====== EXERCISE MATERIAL ======

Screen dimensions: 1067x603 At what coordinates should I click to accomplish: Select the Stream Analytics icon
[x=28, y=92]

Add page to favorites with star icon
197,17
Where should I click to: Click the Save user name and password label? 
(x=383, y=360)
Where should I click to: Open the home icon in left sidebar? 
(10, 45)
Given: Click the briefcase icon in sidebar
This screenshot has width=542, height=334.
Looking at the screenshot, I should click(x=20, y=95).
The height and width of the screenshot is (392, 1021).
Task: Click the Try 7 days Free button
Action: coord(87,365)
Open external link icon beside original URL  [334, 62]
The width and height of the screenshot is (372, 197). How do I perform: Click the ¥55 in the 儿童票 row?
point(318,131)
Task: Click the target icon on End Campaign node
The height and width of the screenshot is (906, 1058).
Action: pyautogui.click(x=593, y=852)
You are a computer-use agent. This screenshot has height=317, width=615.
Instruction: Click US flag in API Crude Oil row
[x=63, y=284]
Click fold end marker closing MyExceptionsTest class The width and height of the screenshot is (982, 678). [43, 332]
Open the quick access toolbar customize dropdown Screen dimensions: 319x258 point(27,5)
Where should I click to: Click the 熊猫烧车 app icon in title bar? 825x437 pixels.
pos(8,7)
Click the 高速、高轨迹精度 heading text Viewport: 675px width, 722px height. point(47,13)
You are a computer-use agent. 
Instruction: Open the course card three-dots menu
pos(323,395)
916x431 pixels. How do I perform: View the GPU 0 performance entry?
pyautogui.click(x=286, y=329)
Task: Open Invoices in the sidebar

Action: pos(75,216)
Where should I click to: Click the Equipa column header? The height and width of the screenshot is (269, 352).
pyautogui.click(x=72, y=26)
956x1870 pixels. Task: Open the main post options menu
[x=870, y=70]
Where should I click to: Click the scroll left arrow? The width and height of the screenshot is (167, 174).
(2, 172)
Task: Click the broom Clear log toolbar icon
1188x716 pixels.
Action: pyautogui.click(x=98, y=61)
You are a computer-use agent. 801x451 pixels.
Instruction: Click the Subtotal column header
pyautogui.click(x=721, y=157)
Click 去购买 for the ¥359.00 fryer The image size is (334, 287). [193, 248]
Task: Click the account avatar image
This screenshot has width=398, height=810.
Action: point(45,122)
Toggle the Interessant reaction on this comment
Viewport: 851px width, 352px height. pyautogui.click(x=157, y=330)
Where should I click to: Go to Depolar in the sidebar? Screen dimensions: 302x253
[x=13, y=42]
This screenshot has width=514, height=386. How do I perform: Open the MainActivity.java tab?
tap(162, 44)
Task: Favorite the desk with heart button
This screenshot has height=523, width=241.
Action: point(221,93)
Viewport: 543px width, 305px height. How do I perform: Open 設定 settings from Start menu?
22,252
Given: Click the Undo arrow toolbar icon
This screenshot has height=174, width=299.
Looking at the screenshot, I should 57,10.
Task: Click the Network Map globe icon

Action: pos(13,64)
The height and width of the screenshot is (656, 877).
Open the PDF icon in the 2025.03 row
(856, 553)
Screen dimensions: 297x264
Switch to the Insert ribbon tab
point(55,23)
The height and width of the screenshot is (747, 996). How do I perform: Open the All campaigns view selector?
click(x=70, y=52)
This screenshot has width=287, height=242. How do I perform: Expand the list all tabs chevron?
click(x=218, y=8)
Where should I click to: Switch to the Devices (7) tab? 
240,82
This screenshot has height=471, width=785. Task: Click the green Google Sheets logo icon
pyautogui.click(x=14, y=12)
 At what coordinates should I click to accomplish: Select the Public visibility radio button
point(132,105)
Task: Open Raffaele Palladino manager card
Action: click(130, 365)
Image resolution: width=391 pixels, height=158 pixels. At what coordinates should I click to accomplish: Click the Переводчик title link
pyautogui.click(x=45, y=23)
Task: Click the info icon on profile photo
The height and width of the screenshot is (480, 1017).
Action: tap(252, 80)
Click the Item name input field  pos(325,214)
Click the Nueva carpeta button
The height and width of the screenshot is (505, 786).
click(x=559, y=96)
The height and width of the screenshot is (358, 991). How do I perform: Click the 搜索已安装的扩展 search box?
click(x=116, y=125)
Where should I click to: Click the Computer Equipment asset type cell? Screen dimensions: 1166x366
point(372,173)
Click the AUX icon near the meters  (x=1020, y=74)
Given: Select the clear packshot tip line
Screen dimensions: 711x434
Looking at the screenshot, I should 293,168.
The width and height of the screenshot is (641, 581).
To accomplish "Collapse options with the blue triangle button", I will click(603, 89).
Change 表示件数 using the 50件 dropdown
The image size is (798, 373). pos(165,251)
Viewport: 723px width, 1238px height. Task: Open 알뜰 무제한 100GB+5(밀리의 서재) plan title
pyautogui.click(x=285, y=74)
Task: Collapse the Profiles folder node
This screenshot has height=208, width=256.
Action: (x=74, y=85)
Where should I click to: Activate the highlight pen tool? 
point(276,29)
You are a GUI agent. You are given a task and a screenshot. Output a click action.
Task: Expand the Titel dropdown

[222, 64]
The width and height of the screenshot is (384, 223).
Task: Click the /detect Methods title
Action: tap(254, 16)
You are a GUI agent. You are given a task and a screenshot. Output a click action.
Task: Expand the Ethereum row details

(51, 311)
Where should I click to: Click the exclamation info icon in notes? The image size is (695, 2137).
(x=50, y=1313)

======

### PROMPT
Only lines with the string "agent" are wanted; please find each one in the listing and copy it.

### TASK OUTPUT
You are a computer-use agent. This screenshot has height=317, width=615.
You are a computer-use agent. 
You are a computer-use agent. 801x451 pixels.
You are a GUI agent. You are given a task and a screenshot. Output a click action.
You are a GUI agent. You are given a task and a screenshot. Output a click action.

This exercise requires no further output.